With AI and cyber dominating the public sector agenda, the priority for NSW is getting the fundamentals right—strategy, roadmaps, guardrails and capability uplift—so agencies can scale efficiencies without compromising trust.

As Marketing Director at Public Sector Network, Benji Crooks sat down with Chris Hanger, Chief Operating Officer at the New South Wales Department of Climate Change, Energy, the Environment and Water, to discuss what NSW should prioritise to stay future ready through 2027—particularly AI capability, secure foundations, and cross-sector collaboration. Chris will be speaking at Government Innovation Showcase New South Wales as part of Government Innovation Week New South Wales on Wednesday, 29 July 2026 in the session "Thinking Ahead to Prioritise Now: Championing A Responsible, Reliable, and Future Ready NSW Public Service".


Benji Crooks: Hi everyone. Looking ahead to 2027, what do you think New South Wales needs to prioritize the most to stay future ready?

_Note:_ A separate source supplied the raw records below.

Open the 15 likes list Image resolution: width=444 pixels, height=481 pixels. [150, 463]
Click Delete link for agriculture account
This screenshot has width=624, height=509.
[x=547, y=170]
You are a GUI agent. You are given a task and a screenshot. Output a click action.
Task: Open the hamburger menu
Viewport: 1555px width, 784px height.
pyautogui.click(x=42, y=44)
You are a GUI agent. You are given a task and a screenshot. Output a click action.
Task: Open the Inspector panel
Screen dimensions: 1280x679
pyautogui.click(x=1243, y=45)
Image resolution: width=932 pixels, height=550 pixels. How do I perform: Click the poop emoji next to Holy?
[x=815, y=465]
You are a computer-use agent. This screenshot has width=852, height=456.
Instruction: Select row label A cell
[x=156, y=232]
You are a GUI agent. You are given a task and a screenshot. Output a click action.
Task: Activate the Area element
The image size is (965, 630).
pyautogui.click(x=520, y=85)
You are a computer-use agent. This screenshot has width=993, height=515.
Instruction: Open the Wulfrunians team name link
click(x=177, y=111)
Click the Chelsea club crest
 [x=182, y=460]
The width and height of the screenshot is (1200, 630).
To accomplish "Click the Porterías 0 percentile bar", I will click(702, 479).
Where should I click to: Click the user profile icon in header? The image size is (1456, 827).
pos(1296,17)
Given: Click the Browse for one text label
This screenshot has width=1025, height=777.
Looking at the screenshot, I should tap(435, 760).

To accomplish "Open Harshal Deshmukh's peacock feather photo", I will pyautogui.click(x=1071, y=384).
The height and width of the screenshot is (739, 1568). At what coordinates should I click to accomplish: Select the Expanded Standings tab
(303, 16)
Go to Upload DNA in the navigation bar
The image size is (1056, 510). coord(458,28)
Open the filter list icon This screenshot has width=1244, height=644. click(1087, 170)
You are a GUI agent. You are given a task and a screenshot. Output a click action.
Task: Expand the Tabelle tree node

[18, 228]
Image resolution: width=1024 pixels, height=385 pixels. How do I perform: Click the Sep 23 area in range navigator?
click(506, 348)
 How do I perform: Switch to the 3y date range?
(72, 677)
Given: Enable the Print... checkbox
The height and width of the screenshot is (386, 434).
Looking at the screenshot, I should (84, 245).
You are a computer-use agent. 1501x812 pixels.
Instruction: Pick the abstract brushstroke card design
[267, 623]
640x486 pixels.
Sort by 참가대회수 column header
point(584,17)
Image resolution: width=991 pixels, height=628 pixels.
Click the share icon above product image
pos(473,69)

Chris Hanger: A couple of things. It wouldn't be a conversation in the digital space if we didn't mention, firstly, AI and then cyber.

From a Chief Operating Officer's perspective—particularly someone in a new department that we're building out a lot of capability in—it’s about making sure the foundations are in place. That’s true for AI and cyber, but also more generally: what is our technology roadmap, what is our digital strategy, and how are we making sure that—both for us and for the sector—we are accelerating delivery of the opportunities across all of those areas.

Benji Crooks: All conversations are on AI at the moment. Where do you see AI making the biggest difference in day-to-day operations over the next one to two years?

Chris Hanger: A couple of things—I’ll always start with the people. It’s building the capability of our staff to understand where AI is best applied to the type of work they do.

Before you jump in and get excited, it’s understanding the benefits of AI and making sure you’ve got the guardrails around it. So we always start with the people.

There are a couple of areas we’re looking at initially. Those areas where you have high-volume, repeatable tasks—AI and automation can help with that.

All government departments deal with high-volume correspondence, and we’re no different. So we’re looking at where we can use AI and technology to assist.

Also, as the department that holds all of the state’s environmental, energy and water data, there are opportunities for us to think about how we structure that data, how we connect disparate databases, and how we make that data easy for AI agents to access, understand and consume. Those are a couple of the areas we’re looking at initially.

Benji Crooks: I do a couple of these interviews and the questions always come back to AI. I spoke to someone the other day who didn’t want to introduce any more AI until they saw a proper roadmap for it, because of the risk of introducing it without knowing what to do with it. How can agencies improve efficiencies at scale without losing quality, fairness or public trust?

Chris Hanger: The first thing I would do is recognise the public sector in New South Wales is enormously collaborative—so learn from others. There is amazing work underway across all the major departments, and there is a huge amount we can all learn from each other.

We are working extremely collaboratively with colleague agencies like the Department of Primary Industries and Regional Development and the Department of Planning, Housing and Infrastructure. We’re on common infrastructure, we’re exploring AI, and the three agencies are learning from each other in that context.

A bit of a plug for the upcoming showcase—that’s the reason we bring government together. There are lots of good ideas and lots of use cases being explored, and we should leverage that rather than reinvent wheels.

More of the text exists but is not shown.